Data for analysis section start

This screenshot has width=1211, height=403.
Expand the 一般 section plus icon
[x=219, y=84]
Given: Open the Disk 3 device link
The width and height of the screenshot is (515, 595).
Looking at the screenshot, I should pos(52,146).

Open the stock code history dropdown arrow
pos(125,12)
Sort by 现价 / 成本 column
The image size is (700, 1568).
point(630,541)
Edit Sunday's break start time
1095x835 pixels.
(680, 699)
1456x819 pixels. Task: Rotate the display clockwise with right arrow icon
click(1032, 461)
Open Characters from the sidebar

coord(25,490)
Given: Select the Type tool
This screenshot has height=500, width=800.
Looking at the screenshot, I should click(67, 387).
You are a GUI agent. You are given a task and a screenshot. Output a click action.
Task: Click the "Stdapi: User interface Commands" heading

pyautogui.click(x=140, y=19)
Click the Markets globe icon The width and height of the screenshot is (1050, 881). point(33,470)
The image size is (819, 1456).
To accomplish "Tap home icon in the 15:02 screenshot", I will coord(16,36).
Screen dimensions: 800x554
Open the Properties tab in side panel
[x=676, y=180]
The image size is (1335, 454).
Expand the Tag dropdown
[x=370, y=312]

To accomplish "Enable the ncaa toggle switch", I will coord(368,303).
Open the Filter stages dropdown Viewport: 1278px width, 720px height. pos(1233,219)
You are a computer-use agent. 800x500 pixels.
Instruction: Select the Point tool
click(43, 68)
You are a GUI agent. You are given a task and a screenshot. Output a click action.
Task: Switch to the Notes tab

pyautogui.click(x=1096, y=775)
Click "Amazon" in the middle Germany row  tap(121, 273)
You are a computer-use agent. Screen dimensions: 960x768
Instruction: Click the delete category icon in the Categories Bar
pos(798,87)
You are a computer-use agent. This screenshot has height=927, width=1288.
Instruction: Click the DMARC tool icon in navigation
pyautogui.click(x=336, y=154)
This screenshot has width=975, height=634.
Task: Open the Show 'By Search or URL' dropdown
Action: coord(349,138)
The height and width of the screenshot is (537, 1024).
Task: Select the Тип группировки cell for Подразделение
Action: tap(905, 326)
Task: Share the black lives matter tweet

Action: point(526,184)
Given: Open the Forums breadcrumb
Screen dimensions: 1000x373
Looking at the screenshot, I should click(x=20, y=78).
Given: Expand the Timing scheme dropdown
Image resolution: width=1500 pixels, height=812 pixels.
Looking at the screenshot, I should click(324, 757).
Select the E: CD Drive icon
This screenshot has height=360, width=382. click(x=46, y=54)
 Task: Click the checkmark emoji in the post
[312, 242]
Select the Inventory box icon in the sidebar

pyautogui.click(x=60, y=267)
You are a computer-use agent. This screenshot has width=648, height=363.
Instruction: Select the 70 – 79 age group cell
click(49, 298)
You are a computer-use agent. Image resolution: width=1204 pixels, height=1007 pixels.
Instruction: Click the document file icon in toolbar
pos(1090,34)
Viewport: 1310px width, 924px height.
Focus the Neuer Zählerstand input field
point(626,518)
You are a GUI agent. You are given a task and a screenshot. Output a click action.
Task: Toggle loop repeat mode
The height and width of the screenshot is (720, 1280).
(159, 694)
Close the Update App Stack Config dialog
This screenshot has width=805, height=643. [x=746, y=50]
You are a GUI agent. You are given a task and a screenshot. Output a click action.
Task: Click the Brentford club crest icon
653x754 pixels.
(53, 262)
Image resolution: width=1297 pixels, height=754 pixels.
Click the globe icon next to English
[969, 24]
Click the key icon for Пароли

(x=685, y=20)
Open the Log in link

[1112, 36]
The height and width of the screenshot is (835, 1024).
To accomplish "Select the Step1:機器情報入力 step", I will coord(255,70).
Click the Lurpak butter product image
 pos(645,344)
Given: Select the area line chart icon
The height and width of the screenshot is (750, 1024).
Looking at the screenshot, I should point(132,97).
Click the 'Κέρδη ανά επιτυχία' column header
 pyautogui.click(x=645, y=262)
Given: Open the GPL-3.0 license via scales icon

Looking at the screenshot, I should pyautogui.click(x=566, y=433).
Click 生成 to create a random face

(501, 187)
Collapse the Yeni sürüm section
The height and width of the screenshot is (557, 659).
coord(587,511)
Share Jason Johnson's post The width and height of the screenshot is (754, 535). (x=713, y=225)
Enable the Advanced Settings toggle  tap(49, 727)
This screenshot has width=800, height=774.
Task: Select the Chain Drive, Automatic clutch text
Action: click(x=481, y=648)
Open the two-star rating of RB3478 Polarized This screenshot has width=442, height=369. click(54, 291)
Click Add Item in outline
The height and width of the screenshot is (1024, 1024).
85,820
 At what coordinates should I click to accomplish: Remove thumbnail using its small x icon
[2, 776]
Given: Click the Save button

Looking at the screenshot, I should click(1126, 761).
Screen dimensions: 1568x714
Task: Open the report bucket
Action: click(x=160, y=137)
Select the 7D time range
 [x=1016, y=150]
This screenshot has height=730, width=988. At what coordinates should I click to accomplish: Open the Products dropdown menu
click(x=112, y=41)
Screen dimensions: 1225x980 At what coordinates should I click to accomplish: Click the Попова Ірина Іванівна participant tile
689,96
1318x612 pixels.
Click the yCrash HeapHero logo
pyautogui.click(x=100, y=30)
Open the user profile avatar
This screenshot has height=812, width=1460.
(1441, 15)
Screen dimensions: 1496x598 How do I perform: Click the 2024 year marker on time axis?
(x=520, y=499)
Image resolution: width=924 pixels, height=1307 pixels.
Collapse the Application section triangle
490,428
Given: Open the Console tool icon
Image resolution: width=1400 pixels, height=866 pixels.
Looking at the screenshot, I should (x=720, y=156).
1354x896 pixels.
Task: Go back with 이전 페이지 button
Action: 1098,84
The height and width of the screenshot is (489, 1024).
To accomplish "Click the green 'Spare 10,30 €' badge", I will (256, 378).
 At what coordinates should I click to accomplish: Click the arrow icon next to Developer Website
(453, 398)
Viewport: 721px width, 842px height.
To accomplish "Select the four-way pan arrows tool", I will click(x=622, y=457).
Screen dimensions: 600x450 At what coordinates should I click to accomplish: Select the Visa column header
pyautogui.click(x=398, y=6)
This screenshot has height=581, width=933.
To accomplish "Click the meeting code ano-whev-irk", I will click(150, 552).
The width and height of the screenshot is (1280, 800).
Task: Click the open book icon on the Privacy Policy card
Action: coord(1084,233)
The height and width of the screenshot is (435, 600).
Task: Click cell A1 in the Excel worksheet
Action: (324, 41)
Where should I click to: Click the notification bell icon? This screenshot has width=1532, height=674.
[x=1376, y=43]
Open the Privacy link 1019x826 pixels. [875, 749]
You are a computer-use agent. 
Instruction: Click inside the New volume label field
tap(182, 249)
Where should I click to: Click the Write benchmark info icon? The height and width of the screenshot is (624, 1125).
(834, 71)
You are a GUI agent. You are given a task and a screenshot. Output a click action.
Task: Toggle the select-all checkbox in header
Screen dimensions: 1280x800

Data for analysis section end

> What the task requires: Looking at the records above, return exactly the lines from the line with "Instruction: Click the delete" to the line with "The height and width of the screenshot is (835, 1024).", both ends included.

> Result:
Instruction: Click the delete category icon in the Categories Bar
pos(798,87)
You are a computer-use agent. This screenshot has height=927, width=1288.
Instruction: Click the DMARC tool icon in navigation
pyautogui.click(x=336, y=154)
This screenshot has width=975, height=634.
Task: Open the Show 'By Search or URL' dropdown
Action: coord(349,138)
The height and width of the screenshot is (537, 1024).
Task: Select the Тип группировки cell for Подразделение
Action: tap(905, 326)
Task: Share the black lives matter tweet

Action: point(526,184)
Given: Open the Forums breadcrumb
Screen dimensions: 1000x373
Looking at the screenshot, I should click(x=20, y=78).
Given: Expand the Timing scheme dropdown
Image resolution: width=1500 pixels, height=812 pixels.
Looking at the screenshot, I should click(324, 757).
Select the E: CD Drive icon
This screenshot has height=360, width=382. click(x=46, y=54)
 Task: Click the checkmark emoji in the post
[312, 242]
Select the Inventory box icon in the sidebar

pyautogui.click(x=60, y=267)
You are a computer-use agent. This screenshot has width=648, height=363.
Instruction: Select the 70 – 79 age group cell
click(49, 298)
You are a computer-use agent. Image resolution: width=1204 pixels, height=1007 pixels.
Instruction: Click the document file icon in toolbar
pos(1090,34)
Viewport: 1310px width, 924px height.
Focus the Neuer Zählerstand input field
point(626,518)
You are a GUI agent. You are given a task and a screenshot. Output a click action.
Task: Toggle loop repeat mode
The height and width of the screenshot is (720, 1280).
(159, 694)
Close the Update App Stack Config dialog
This screenshot has width=805, height=643. [x=746, y=50]
You are a GUI agent. You are given a task and a screenshot. Output a click action.
Task: Click the Brentford club crest icon
653x754 pixels.
(53, 262)
Image resolution: width=1297 pixels, height=754 pixels.
Click the globe icon next to English
[969, 24]
Click the key icon for Пароли

(x=685, y=20)
Open the Log in link

[1112, 36]
The height and width of the screenshot is (835, 1024).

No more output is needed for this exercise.